### Task
Copy the items below, replacing every "dropdown" with "drop-down list" and keeping everything else the same.

### Records for processing
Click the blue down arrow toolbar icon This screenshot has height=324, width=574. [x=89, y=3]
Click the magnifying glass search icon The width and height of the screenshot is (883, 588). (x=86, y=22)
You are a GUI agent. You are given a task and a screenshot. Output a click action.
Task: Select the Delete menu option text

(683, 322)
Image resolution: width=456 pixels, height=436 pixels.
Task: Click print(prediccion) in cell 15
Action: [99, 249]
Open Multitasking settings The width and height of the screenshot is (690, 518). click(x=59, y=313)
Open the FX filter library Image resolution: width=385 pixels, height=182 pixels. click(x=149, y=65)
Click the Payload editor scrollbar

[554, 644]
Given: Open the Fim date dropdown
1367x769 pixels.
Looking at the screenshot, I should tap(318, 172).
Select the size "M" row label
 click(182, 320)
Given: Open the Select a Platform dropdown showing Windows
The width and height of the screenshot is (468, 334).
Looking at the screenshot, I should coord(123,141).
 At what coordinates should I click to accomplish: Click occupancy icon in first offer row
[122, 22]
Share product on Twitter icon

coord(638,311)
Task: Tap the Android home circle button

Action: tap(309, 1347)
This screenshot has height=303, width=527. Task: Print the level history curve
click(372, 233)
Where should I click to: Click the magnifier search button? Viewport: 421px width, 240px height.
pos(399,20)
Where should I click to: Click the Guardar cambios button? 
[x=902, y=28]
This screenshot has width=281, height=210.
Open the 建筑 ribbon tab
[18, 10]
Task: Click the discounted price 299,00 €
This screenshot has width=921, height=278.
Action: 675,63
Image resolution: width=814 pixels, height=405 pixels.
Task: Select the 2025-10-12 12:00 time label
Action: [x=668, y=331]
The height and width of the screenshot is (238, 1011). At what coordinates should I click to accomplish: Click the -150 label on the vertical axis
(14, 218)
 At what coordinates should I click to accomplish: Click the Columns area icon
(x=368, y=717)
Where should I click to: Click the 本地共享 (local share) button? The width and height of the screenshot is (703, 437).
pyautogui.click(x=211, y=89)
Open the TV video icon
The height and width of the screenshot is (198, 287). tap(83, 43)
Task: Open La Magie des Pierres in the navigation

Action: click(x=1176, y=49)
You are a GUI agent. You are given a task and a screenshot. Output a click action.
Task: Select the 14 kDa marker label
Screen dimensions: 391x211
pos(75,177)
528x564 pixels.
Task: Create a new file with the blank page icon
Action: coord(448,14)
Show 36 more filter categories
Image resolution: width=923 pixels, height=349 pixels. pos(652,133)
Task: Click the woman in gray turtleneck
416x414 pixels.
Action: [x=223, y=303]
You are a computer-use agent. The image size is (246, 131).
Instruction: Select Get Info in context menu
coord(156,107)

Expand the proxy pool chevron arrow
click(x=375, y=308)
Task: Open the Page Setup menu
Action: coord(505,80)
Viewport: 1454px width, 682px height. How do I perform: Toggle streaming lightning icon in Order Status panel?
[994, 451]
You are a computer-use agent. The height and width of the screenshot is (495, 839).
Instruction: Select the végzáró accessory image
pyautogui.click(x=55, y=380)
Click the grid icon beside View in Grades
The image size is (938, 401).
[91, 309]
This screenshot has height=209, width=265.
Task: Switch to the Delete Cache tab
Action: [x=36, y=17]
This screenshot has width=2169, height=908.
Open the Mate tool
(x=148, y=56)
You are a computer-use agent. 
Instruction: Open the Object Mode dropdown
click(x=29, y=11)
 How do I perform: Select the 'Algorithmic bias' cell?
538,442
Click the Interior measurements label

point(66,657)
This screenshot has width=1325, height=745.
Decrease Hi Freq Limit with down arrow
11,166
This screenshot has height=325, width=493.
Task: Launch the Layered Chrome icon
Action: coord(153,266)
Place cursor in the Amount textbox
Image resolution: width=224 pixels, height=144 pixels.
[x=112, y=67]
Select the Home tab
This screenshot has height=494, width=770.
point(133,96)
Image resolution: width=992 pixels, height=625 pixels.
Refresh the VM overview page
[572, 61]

### Final answer
Click the blue down arrow toolbar icon This screenshot has height=324, width=574. [x=89, y=3]
Click the magnifying glass search icon The width and height of the screenshot is (883, 588). (x=86, y=22)
You are a GUI agent. You are given a task and a screenshot. Output a click action.
Task: Select the Delete menu option text

(683, 322)
Image resolution: width=456 pixels, height=436 pixels.
Task: Click print(prediccion) in cell 15
Action: [99, 249]
Open Multitasking settings The width and height of the screenshot is (690, 518). click(x=59, y=313)
Open the FX filter library Image resolution: width=385 pixels, height=182 pixels. click(x=149, y=65)
Click the Payload editor scrollbar

[554, 644]
Given: Open the Fim date drop-down list
1367x769 pixels.
Looking at the screenshot, I should tap(318, 172).
Select the size "M" row label
 click(182, 320)
Given: Open the Select a Platform drop-down list showing Windows
The width and height of the screenshot is (468, 334).
Looking at the screenshot, I should coord(123,141).
 At what coordinates should I click to accomplish: Click occupancy icon in first offer row
[122, 22]
Share product on Twitter icon

coord(638,311)
Task: Tap the Android home circle button

Action: tap(309, 1347)
This screenshot has height=303, width=527. Task: Print the level history curve
click(372, 233)
Where should I click to: Click the magnifier search button? Viewport: 421px width, 240px height.
pos(399,20)
Where should I click to: Click the Guardar cambios button? 
[x=902, y=28]
This screenshot has width=281, height=210.
Open the 建筑 ribbon tab
[18, 10]
Task: Click the discounted price 299,00 €
This screenshot has width=921, height=278.
Action: 675,63
Image resolution: width=814 pixels, height=405 pixels.
Task: Select the 2025-10-12 12:00 time label
Action: [x=668, y=331]
The height and width of the screenshot is (238, 1011). At what coordinates should I click to accomplish: Click the -150 label on the vertical axis
(14, 218)
 At what coordinates should I click to accomplish: Click the Columns area icon
(x=368, y=717)
Where should I click to: Click the 本地共享 (local share) button? The width and height of the screenshot is (703, 437).
pyautogui.click(x=211, y=89)
Open the TV video icon
The height and width of the screenshot is (198, 287). tap(83, 43)
Task: Open La Magie des Pierres in the navigation

Action: click(x=1176, y=49)
You are a GUI agent. You are given a task and a screenshot. Output a click action.
Task: Select the 14 kDa marker label
Screen dimensions: 391x211
pos(75,177)
528x564 pixels.
Task: Create a new file with the blank page icon
Action: coord(448,14)
Show 36 more filter categories
Image resolution: width=923 pixels, height=349 pixels. pos(652,133)
Task: Click the woman in gray turtleneck
416x414 pixels.
Action: [x=223, y=303]
You are a computer-use agent. The image size is (246, 131).
Instruction: Select Get Info in context menu
coord(156,107)

Expand the proxy pool chevron arrow
click(x=375, y=308)
Task: Open the Page Setup menu
Action: coord(505,80)
Viewport: 1454px width, 682px height. How do I perform: Toggle streaming lightning icon in Order Status panel?
[994, 451]
You are a computer-use agent. The height and width of the screenshot is (495, 839).
Instruction: Select the végzáró accessory image
pyautogui.click(x=55, y=380)
Click the grid icon beside View in Grades
The image size is (938, 401).
[91, 309]
This screenshot has height=209, width=265.
Task: Switch to the Delete Cache tab
Action: [x=36, y=17]
This screenshot has width=2169, height=908.
Open the Mate tool
(x=148, y=56)
You are a computer-use agent. 
Instruction: Open the Object Mode drop-down list
click(x=29, y=11)
 How do I perform: Select the 'Algorithmic bias' cell?
538,442
Click the Interior measurements label

point(66,657)
This screenshot has width=1325, height=745.
Decrease Hi Freq Limit with down arrow
11,166
This screenshot has height=325, width=493.
Task: Launch the Layered Chrome icon
Action: coord(153,266)
Place cursor in the Amount textbox
Image resolution: width=224 pixels, height=144 pixels.
[x=112, y=67]
Select the Home tab
This screenshot has height=494, width=770.
point(133,96)
Image resolution: width=992 pixels, height=625 pixels.
Refresh the VM overview page
[572, 61]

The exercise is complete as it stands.